Although I've owned my Elliott Omnimill for almost a year it's only recently that I've actually started to use it ! When I bought it I knew that it had seen some use (it's got to be 50 odd years old) but I'm now thinking that it's a bit further gone than I had hoped.

Tonight I was attempting to cut a dovetail in an insert toolholder so that I could mount it directly to the toolpost (ie so that I didn't need to use a tollholder holder) Using a 1/2" cutter running at 350RPM I was struggling to take more than a 10thou depth of cut. Anything more than this and the whole table started to shake and the chatter was frightening. 

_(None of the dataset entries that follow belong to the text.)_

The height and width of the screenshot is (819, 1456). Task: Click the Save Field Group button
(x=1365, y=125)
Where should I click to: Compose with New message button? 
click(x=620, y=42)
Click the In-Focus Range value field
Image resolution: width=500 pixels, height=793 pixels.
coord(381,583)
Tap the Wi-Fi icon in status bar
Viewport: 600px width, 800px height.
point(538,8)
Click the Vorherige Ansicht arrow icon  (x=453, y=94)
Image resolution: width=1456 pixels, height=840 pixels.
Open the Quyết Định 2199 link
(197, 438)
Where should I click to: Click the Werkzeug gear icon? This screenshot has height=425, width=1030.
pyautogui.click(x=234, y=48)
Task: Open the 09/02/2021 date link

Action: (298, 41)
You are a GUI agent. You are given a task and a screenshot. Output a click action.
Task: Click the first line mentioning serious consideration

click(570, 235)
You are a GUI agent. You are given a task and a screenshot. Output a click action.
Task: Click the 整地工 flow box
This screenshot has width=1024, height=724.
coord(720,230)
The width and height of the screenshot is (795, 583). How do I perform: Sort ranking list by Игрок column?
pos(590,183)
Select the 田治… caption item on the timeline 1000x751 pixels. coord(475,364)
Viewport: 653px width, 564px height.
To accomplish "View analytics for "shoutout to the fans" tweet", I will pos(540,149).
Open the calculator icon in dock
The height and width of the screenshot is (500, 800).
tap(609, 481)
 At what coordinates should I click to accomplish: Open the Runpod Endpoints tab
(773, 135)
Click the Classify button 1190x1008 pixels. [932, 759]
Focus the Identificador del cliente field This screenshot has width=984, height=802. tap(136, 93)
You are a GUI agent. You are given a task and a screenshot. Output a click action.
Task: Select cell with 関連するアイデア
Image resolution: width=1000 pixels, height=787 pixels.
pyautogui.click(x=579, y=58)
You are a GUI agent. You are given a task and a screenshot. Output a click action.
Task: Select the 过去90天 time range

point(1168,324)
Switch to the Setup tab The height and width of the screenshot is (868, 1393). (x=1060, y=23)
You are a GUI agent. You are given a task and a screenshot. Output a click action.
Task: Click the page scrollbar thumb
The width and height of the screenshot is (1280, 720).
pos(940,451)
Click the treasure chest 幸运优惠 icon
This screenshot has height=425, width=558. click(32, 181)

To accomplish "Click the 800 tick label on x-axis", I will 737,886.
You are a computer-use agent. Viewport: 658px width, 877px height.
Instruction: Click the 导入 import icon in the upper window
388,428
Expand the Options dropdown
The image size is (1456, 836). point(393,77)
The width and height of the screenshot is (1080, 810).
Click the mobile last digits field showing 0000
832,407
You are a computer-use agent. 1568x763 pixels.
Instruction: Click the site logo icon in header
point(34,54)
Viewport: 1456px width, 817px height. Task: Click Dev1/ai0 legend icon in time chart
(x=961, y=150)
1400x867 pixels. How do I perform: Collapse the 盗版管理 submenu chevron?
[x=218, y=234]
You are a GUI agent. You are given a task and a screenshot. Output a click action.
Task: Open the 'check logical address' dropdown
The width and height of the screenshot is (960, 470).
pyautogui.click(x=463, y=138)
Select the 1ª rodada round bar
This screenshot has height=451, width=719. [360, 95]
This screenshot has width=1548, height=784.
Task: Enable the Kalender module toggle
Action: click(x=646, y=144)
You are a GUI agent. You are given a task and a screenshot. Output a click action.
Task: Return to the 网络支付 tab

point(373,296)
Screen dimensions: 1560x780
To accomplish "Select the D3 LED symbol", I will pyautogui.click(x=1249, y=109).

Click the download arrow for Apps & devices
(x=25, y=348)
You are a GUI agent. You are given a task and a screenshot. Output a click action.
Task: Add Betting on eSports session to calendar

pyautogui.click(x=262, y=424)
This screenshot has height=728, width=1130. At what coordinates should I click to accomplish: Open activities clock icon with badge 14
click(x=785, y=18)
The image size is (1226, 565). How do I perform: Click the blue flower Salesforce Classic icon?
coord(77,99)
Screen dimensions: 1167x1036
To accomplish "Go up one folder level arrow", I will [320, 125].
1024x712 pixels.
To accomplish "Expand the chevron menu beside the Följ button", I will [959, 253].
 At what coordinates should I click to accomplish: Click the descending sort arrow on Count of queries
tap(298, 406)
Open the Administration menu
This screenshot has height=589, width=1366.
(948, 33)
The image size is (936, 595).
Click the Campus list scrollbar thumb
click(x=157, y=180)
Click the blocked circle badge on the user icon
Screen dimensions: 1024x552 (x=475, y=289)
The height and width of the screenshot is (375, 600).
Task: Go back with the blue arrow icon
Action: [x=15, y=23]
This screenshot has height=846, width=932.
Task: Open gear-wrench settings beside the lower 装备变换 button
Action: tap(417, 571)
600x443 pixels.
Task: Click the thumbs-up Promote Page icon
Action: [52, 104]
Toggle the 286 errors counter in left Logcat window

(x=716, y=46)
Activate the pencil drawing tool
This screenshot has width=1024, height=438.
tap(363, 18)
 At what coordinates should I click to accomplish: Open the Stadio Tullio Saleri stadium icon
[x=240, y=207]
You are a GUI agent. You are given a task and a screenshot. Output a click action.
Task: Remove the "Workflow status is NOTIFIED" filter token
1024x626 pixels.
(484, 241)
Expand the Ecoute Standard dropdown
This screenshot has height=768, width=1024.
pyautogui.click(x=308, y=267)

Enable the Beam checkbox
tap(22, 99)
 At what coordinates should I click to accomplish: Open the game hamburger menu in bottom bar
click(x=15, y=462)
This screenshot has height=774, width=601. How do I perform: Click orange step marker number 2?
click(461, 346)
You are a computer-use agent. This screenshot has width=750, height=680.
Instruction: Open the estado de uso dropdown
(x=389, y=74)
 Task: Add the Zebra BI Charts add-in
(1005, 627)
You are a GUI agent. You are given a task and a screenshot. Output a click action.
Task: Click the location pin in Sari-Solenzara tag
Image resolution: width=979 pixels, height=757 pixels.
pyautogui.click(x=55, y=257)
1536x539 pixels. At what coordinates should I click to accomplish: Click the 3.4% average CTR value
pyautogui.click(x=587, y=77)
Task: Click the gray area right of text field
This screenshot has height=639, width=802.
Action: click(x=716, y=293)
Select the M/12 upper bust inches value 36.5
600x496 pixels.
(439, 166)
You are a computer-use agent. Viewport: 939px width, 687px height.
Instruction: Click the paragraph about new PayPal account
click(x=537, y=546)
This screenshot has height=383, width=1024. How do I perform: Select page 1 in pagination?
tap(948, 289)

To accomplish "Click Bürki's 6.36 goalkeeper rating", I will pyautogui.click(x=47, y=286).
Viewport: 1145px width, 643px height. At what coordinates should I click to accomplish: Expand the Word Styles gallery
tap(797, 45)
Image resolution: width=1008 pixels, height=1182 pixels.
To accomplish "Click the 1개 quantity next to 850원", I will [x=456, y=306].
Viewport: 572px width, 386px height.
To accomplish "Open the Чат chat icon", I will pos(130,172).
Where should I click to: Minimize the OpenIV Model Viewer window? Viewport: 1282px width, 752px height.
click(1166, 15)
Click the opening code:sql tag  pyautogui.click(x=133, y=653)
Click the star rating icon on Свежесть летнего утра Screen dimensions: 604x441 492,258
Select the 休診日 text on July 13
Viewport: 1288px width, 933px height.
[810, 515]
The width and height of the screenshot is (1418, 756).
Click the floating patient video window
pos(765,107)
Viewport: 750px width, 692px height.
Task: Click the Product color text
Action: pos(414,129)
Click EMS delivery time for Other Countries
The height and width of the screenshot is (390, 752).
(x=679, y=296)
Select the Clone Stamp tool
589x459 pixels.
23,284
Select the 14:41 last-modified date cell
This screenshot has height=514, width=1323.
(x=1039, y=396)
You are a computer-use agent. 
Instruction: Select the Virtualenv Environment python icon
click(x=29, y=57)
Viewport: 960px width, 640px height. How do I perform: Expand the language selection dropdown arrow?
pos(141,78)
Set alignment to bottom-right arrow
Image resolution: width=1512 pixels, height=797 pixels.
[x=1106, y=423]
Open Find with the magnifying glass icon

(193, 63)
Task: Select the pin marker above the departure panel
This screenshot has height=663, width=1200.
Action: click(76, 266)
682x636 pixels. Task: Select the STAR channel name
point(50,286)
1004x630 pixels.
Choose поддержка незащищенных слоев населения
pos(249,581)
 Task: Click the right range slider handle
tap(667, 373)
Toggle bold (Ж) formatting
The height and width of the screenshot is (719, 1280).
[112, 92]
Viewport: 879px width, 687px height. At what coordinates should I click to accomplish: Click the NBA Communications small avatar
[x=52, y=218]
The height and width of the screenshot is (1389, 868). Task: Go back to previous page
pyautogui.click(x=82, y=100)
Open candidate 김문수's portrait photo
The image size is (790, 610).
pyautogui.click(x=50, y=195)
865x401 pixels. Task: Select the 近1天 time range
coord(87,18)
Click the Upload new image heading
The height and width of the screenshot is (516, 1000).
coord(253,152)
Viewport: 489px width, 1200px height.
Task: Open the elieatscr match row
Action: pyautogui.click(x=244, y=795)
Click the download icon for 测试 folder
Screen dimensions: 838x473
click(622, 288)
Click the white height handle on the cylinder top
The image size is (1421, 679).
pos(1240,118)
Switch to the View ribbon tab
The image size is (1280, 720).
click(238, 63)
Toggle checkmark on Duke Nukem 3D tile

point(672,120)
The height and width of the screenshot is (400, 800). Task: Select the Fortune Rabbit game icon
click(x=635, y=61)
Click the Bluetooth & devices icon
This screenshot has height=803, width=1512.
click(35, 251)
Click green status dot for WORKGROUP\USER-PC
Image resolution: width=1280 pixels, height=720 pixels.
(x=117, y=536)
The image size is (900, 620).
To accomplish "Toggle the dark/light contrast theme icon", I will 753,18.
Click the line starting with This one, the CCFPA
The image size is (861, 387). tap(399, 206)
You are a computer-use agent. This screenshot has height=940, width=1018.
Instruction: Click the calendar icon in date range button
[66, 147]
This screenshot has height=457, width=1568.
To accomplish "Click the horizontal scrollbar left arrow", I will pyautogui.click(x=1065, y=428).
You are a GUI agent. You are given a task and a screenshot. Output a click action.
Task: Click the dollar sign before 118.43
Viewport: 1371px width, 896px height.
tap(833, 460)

I'm assuming a machine of this size (it's 5' tall and weighs in at 750Kg) should be able to handle a much greater cut than this but with so many variables I'm not entirely sure what is at fault. The only two ideas I had were that

1. I know the Y axis is worn but I've got the gib as tight as I can and still be able to move the table. If I grab the table at each end and try to rock it back and forth it all feels pretty solid. 

2. The toolholder doesn't appear to be hardened - it cuts easily with a file and hacksaw. The end mill did blunt quickly but I put this down to the chatter abuse it got.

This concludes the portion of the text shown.